TASK TO CARRY OUT =
Every line in the records below between the one holding "This screenshot has height=583, width=900." and the one holding "Task: Expand the Adobe", inclusive, is to be set down exactly; all other lines are to be left out.

THE DATA =
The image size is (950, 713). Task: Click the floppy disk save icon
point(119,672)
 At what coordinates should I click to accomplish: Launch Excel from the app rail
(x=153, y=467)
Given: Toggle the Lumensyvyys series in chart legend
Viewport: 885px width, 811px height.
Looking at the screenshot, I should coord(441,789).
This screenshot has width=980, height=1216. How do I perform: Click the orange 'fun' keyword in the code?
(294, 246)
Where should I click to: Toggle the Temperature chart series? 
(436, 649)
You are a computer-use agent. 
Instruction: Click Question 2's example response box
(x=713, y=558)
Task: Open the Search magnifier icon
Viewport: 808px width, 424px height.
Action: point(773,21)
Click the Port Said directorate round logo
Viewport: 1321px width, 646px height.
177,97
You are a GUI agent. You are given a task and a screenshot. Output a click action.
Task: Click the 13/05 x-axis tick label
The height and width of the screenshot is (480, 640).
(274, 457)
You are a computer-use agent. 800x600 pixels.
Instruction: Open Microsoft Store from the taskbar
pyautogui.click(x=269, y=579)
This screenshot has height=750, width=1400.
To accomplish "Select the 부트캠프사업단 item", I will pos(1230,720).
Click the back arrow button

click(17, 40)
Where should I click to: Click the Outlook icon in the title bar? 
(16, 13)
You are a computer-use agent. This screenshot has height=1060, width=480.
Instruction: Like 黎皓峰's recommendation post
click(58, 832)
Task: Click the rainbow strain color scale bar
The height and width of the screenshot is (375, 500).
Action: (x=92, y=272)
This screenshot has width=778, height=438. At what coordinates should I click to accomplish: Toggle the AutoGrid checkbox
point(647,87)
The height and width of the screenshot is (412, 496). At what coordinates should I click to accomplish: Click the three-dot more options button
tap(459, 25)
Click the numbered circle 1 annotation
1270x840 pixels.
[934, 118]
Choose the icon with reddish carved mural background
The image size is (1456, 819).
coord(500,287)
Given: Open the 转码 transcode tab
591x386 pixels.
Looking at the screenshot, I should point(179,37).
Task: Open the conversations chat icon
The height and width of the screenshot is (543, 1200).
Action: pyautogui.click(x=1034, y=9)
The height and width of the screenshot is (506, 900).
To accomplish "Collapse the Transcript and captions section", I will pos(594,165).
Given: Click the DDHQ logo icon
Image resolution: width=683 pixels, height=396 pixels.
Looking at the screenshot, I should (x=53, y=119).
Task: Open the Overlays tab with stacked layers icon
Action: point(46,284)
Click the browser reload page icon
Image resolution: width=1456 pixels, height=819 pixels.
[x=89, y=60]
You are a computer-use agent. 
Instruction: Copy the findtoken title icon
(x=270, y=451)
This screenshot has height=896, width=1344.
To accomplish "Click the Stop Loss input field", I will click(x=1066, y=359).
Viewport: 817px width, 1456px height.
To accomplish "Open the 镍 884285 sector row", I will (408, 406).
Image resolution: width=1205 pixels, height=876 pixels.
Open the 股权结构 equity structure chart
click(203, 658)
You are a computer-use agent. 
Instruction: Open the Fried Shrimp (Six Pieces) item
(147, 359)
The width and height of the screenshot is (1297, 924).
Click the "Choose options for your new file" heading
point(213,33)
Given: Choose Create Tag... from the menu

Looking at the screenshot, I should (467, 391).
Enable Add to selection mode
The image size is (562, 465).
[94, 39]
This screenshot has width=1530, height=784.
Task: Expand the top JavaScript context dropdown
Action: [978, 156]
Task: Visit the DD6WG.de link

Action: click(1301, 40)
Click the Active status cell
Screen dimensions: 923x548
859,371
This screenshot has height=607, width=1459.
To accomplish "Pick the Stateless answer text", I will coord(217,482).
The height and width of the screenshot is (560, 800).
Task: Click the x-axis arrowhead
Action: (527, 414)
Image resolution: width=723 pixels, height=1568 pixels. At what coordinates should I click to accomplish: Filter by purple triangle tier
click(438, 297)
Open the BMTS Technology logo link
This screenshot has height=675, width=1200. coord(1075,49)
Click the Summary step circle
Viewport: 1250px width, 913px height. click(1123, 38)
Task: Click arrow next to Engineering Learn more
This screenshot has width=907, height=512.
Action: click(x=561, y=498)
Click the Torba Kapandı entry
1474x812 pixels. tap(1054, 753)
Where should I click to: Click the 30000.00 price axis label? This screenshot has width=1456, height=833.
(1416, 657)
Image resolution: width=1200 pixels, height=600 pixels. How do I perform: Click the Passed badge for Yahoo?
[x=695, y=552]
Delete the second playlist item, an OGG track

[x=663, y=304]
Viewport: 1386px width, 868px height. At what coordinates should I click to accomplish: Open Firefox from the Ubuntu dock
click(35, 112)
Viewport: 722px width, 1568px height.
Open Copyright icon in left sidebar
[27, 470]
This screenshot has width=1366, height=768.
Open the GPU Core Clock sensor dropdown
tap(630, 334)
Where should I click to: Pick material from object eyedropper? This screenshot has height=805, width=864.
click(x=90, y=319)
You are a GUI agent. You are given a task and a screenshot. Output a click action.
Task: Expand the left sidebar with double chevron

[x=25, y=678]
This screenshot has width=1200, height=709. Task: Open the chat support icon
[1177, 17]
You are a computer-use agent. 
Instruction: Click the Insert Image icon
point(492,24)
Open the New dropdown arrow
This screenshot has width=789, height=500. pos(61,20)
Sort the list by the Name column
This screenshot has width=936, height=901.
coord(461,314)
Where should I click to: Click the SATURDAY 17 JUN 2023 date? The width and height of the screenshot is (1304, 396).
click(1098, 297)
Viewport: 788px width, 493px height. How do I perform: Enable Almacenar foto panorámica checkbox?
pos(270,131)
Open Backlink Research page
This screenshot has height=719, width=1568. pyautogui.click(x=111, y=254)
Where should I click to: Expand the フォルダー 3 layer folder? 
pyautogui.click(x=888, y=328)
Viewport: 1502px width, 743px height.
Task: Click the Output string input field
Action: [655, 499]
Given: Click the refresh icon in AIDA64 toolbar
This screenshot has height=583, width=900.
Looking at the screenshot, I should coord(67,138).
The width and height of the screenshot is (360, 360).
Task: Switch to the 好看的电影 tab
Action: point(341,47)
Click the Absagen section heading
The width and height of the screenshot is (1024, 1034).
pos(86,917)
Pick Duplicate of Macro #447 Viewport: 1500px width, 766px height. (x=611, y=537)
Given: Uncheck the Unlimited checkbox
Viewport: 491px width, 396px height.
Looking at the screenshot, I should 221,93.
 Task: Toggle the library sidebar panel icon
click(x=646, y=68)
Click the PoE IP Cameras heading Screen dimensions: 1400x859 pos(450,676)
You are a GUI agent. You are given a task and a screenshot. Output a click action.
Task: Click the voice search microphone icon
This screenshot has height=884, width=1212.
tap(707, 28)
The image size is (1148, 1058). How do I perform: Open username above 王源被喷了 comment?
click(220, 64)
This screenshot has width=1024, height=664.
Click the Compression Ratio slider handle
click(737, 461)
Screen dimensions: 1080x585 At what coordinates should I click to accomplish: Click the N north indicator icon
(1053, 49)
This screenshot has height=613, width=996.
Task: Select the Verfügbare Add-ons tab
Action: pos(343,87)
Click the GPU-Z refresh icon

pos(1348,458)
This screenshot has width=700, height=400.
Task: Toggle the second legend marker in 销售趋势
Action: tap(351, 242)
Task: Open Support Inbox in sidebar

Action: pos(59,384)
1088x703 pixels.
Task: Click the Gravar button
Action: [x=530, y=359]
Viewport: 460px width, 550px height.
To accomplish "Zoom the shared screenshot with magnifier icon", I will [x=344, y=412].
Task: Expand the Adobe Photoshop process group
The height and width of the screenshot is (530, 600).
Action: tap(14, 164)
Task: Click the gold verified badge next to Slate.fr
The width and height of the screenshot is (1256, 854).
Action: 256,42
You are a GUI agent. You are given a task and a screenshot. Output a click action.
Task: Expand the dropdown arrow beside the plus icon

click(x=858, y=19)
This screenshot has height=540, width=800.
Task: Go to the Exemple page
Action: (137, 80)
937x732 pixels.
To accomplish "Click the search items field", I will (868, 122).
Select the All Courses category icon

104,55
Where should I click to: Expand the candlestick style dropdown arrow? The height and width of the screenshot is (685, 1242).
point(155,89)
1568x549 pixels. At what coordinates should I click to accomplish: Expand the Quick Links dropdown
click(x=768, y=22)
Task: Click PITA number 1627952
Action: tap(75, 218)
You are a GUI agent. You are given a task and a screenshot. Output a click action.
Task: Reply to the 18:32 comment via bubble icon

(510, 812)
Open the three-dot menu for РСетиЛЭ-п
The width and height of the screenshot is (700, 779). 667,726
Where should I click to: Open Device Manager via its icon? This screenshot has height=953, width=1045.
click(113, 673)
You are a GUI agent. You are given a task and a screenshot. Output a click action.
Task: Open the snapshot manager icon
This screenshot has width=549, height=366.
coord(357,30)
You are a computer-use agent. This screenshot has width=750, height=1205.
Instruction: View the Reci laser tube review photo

SOLVED PROBLEM =
This screenshot has height=583, width=900.
Looking at the screenshot, I should coord(67,138).
The width and height of the screenshot is (360, 360).
Task: Switch to the 好看的电影 tab
Action: point(341,47)
Click the Absagen section heading
The width and height of the screenshot is (1024, 1034).
pos(86,917)
Pick Duplicate of Macro #447 Viewport: 1500px width, 766px height. (x=611, y=537)
Given: Uncheck the Unlimited checkbox
Viewport: 491px width, 396px height.
Looking at the screenshot, I should 221,93.
 Task: Toggle the library sidebar panel icon
click(x=646, y=68)
Click the PoE IP Cameras heading Screen dimensions: 1400x859 pos(450,676)
You are a GUI agent. You are given a task and a screenshot. Output a click action.
Task: Click the voice search microphone icon
This screenshot has height=884, width=1212.
tap(707, 28)
The image size is (1148, 1058). How do I perform: Open username above 王源被喷了 comment?
click(220, 64)
This screenshot has width=1024, height=664.
Click the Compression Ratio slider handle
click(737, 461)
Screen dimensions: 1080x585 At what coordinates should I click to accomplish: Click the N north indicator icon
(1053, 49)
This screenshot has height=613, width=996.
Task: Select the Verfügbare Add-ons tab
Action: pos(343,87)
Click the GPU-Z refresh icon

pos(1348,458)
This screenshot has width=700, height=400.
Task: Toggle the second legend marker in 销售趋势
Action: tap(351, 242)
Task: Open Support Inbox in sidebar

Action: pos(59,384)
1088x703 pixels.
Task: Click the Gravar button
Action: [x=530, y=359]
Viewport: 460px width, 550px height.
To accomplish "Zoom the shared screenshot with magnifier icon", I will [x=344, y=412].
Task: Expand the Adobe Photoshop process group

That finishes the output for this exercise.